Yes, this is a very good point. If a middlebox sees “Content-Type: application/json” but does not find a valid JSON in the request body, it might freak out.

It is somewhat addressed by “Clients MUST NOT send representation metadata in subsequent Upload Transfer Procedure requests”, but yes, we definitely need more considerations in this area.
> 
> However, I see some somewhat straightforward changes could fix this.
> 
> In general, there’s three options to adding a new feature to HTTP:
> 
> 1. The server has to transparently fall back to acceptable behavior (e.g. 200 OK instead of 206 Partial Content)
> 2. The server has to produce an error (e.g. unknown method, or unknown media type)
> 3. It has to be implemented a different layer (e.g. as a feature of TCP, TLS, SCTP, HTTP/2 framing, or QUIC)
> 
> I see a combination of these being necessary:
> 
> (1) The client should assume no support, and make its first request as normal (requesting support for resumable uploads). If the server supports the feature, it can communicate this back, with a URI representing the attempted operation. This satisfies option (1) transparently fall back.
> 
> (2) If the connection needs to be resumed, the client can use a new method, or PATCH with a new media type, on the server’s selected operation URI. This satisfies option (2) produce an error.

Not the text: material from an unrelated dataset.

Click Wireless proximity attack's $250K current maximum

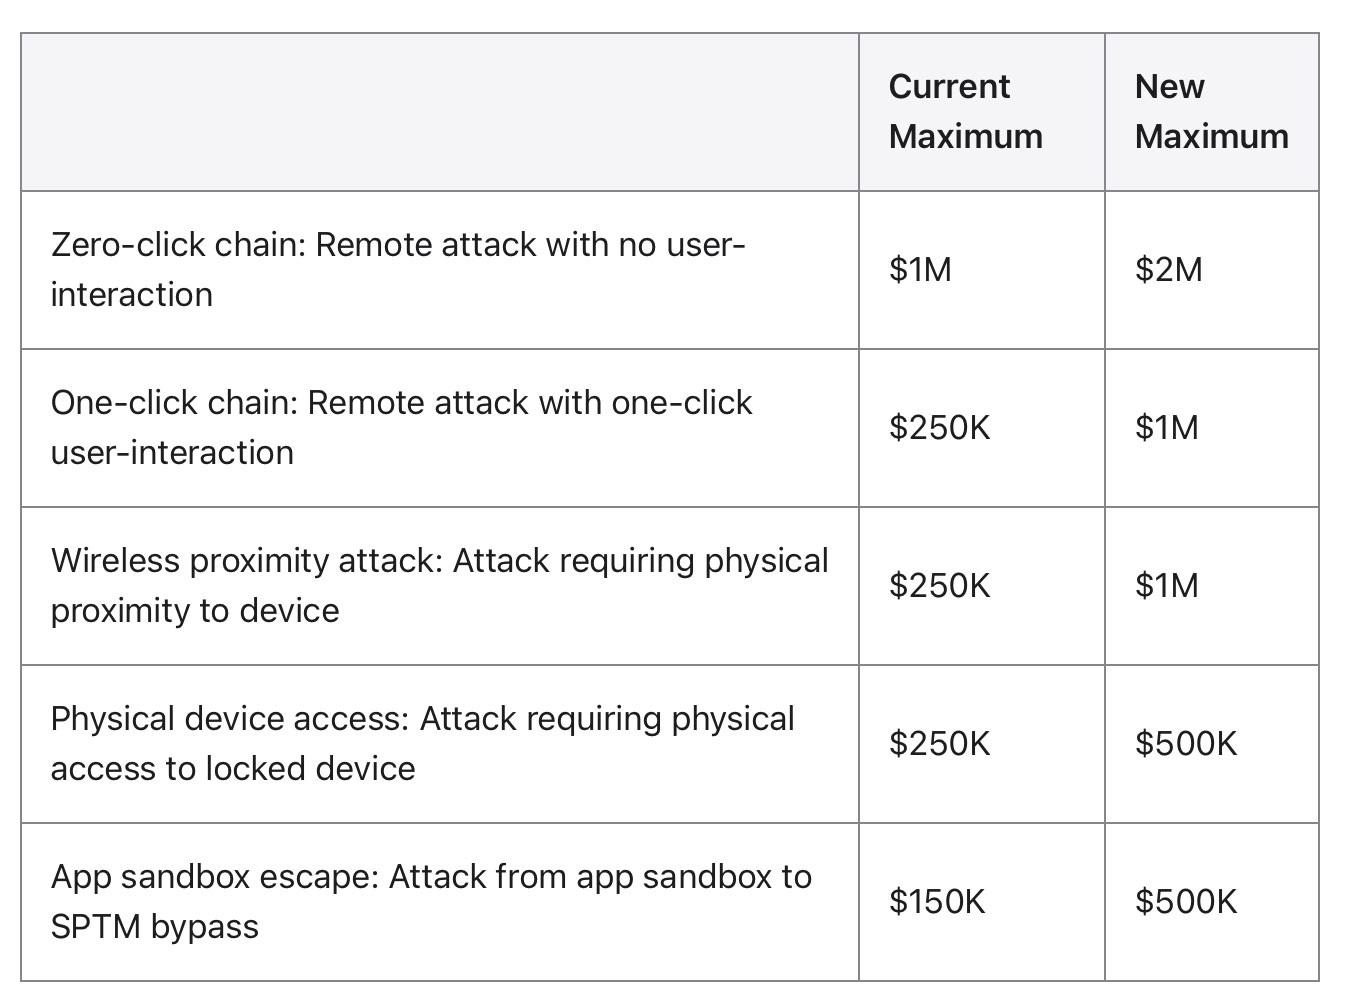click(939, 585)
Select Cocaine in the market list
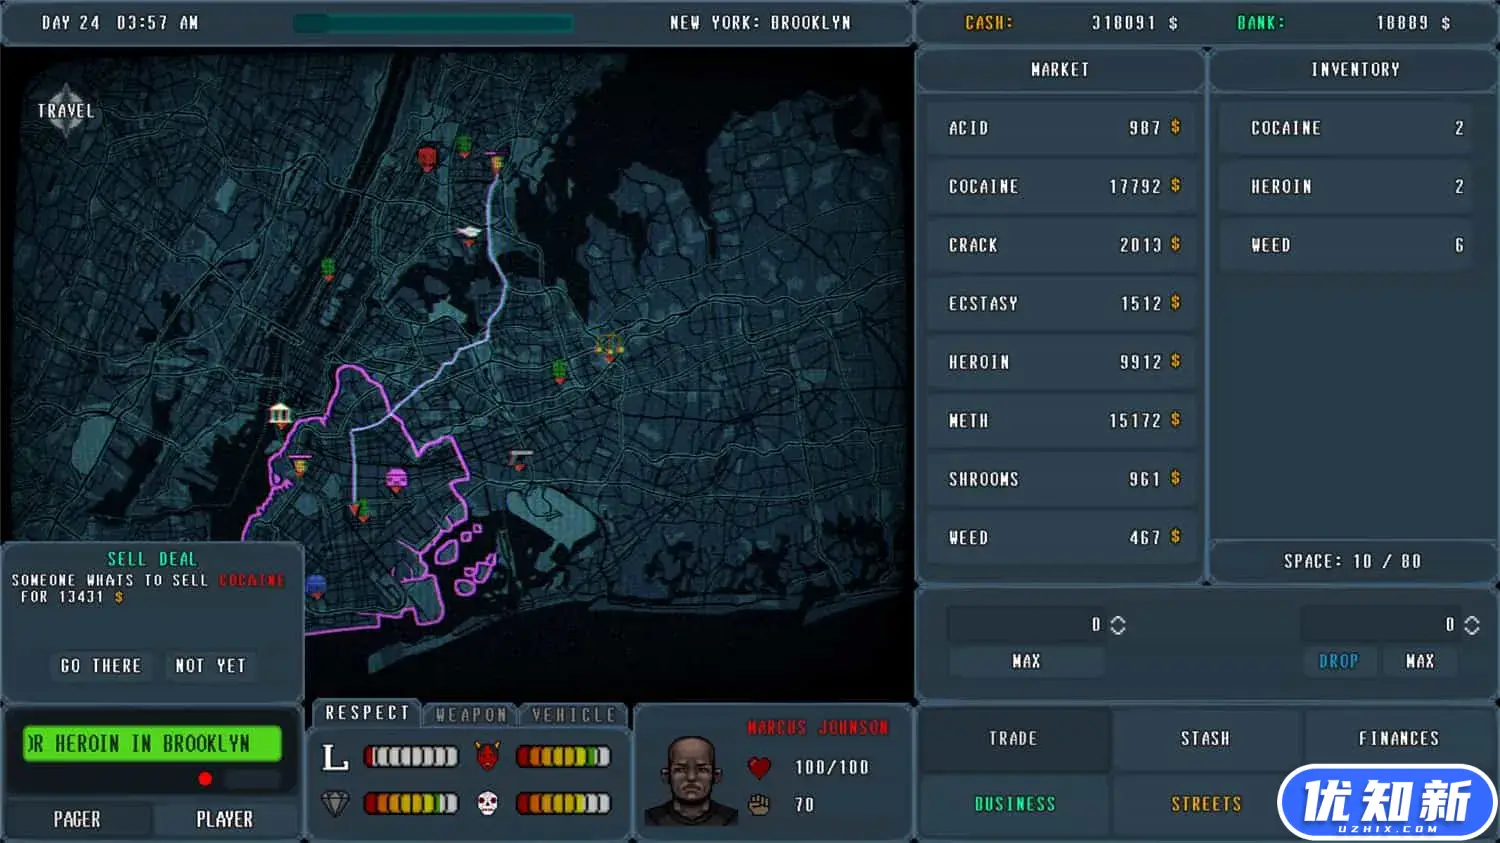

These are great suggestions! We will discuss it internally.
> 
> (3) Do resumable uploads really need to be specific to HTTP? Suppose there were a feature of HTTP/2 framing, where a client could ask the server “Please generate a UUID for this stream and keep it in the background in the event of a disconnection” or “Please tell me where that stream left off, and resume this stream from there”. This satisfies option (3) different layer.
> 
> Finally, your proposal is general and low-level (to the point where the same effect could be achieved in TLS instead). Since virtually all Web applications are implemented above the transport layer, it may be technically difficult to implement, at very little benefit. It follows general stream semantics (ordered bytes), which prohibits features like multiple parallel uploads, which is important as server workloads become increasingly parallel. There would be only a handful of ways this could be implemented in Web applications:
> 
> 1. The OS or HTTP server implements resumable uploads, and combines multiple HTTP messages in a manner transparent to the written application. If the subsequent HTTP requests hit a different origin server than the first one (a different node in the cluster), it would have to hand-off the request body somehow.
> 
> 2. The application is written as some sort of state machine that can be handed off or shared between multiple nodes in a cluster. I’m not aware of any development frameworks that do anything remotely like this.
> 
> 3. Developers choose the specific resources & methods that are likely to benefit from resumable uploads, and describe how the database stores the intermediate progress of each class of operation. This seems like a huge potential for errors due to how infrequently many code paths would be run, and how difficult it is to trigger in tests.
> 
> Resumable requests are still reasonable, but I think where we stand to benefit the most are application-layer approaches. In particular, segmented file uploading, which would enable “parallel PUT”.
> 
> Thanks,
> 
> Austin.

Parallel segmented uploads were discussed, and we intentionally disallow it in the draft due to the added complexity on the server. We are matching the capability of the current tus protocol with improvements in a few areas.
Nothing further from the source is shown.